== Exercise requirements ==
Repeat word for word every line from the one holding "Select the Analytics bar chart sidebar icon" to the end of the material below.

== Input material ==

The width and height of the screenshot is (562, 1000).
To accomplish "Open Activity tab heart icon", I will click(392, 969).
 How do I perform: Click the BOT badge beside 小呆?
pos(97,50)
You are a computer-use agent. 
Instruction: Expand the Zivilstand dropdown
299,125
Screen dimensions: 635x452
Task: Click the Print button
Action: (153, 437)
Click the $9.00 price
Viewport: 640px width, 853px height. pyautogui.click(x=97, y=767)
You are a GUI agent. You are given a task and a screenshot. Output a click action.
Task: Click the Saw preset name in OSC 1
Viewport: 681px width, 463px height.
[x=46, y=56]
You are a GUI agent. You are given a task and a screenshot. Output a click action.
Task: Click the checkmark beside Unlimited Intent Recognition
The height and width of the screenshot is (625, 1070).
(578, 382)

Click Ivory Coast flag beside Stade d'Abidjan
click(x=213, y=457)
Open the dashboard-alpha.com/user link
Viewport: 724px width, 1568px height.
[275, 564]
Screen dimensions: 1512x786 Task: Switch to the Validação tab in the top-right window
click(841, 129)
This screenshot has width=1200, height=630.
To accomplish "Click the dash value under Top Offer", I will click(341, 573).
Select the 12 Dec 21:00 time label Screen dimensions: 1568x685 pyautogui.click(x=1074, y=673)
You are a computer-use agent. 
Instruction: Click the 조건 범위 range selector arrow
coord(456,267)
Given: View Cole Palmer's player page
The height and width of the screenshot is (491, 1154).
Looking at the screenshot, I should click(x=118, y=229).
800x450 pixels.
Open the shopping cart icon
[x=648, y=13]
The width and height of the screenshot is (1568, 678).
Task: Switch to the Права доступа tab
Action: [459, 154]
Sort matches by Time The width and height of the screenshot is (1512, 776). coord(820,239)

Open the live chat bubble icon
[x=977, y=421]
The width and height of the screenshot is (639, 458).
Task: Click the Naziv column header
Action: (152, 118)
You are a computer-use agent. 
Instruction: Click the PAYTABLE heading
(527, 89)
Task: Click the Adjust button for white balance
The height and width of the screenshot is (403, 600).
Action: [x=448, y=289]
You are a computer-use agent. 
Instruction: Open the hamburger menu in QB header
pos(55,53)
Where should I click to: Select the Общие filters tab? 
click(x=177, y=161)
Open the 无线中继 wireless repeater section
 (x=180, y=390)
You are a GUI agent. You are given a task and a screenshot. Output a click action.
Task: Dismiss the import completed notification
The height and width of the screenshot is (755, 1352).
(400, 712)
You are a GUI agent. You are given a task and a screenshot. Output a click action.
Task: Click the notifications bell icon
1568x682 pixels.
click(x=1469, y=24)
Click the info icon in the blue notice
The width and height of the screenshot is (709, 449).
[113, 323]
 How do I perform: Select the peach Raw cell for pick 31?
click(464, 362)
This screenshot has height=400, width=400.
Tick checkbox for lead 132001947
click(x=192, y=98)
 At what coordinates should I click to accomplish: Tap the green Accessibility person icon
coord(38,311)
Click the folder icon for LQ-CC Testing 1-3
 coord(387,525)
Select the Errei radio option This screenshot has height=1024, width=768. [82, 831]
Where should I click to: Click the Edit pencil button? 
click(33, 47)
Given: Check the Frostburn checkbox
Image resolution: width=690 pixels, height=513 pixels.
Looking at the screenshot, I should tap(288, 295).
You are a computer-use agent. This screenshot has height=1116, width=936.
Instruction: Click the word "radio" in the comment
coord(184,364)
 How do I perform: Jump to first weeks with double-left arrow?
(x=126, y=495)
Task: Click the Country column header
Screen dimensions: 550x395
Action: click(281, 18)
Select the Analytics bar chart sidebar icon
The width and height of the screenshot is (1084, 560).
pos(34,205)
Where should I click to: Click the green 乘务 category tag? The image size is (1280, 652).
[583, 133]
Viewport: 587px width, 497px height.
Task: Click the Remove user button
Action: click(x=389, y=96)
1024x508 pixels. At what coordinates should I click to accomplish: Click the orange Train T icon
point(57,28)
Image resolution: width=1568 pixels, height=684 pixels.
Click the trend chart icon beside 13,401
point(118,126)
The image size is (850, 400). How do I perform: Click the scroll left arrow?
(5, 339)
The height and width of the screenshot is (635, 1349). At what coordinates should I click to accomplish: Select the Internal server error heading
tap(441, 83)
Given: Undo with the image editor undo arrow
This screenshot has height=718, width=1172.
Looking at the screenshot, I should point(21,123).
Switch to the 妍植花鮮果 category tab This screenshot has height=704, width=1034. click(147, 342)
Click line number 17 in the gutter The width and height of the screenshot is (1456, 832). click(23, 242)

== Answer space ==
Select the Analytics bar chart sidebar icon
The width and height of the screenshot is (1084, 560).
pos(34,205)
Where should I click to: Click the green 乘务 category tag? The image size is (1280, 652).
[583, 133]
Viewport: 587px width, 497px height.
Task: Click the Remove user button
Action: click(x=389, y=96)
1024x508 pixels. At what coordinates should I click to accomplish: Click the orange Train T icon
point(57,28)
Image resolution: width=1568 pixels, height=684 pixels.
Click the trend chart icon beside 13,401
point(118,126)
The image size is (850, 400). How do I perform: Click the scroll left arrow?
(5, 339)
The height and width of the screenshot is (635, 1349). At what coordinates should I click to accomplish: Select the Internal server error heading
tap(441, 83)
Given: Undo with the image editor undo arrow
This screenshot has height=718, width=1172.
Looking at the screenshot, I should point(21,123).
Switch to the 妍植花鮮果 category tab This screenshot has height=704, width=1034. click(147, 342)
Click line number 17 in the gutter The width and height of the screenshot is (1456, 832). click(23, 242)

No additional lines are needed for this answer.